Akamai Download Manager is an integral component of Akamai’s global distribution service. It is used to deliver big files quickly and reliably to users around world. It has been used by vendors such as Symantec and Microsoft to provide downloads to the public.

Akamai provides both an ActiveX and a Java based Download Manager. If a user uses the ActiveX control once, it will remain installed on the users computer until manually removed. For more information, please visit following web sites.

http://www.akamai.com/html/technology/products/http_downloads.html

http://www.akamai.com/html/solutions/electronic_software_delivery.html

Remote exploitation of a design error in Akamai Technologies, Inc’s Download Manager allows attackers to execute arbitrary code in the context of the current user.

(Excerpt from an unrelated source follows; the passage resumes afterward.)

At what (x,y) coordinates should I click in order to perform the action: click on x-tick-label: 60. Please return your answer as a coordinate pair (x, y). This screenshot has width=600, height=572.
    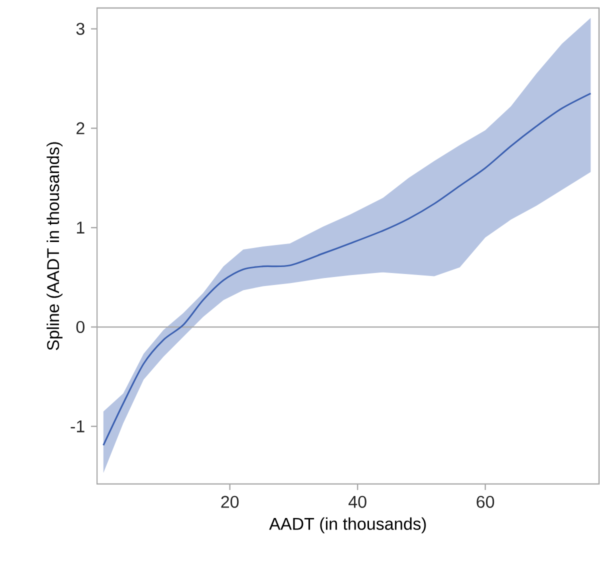
    Looking at the image, I should click on (485, 502).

The ActiveX control version has the following identifiers:

Class: DownloadManager Control
CLSID: 2AF5BD25-90C5-4EEC-88C5-B44DC2905D8B
CLSID: FFBB3F3B-0A5A-4106-BE53-DFE1E2340CB1
ProgId: MANAGER.DLMCtrl.1.
File: C:WindowsDownloaded Program FilesDownloadManagerV2.ocx

The Java version has the following identifiers:

Class: com.akamai.dm.ui.applet.DMApplet.class
JAR: dlm-java-2.2.2.0.jar

This problem specifically exists due to two undocumented object parameters. By using these parameters, it is possible to cause Download Manager to automatically download and execute arbitrary binaries from attacker controlled locations.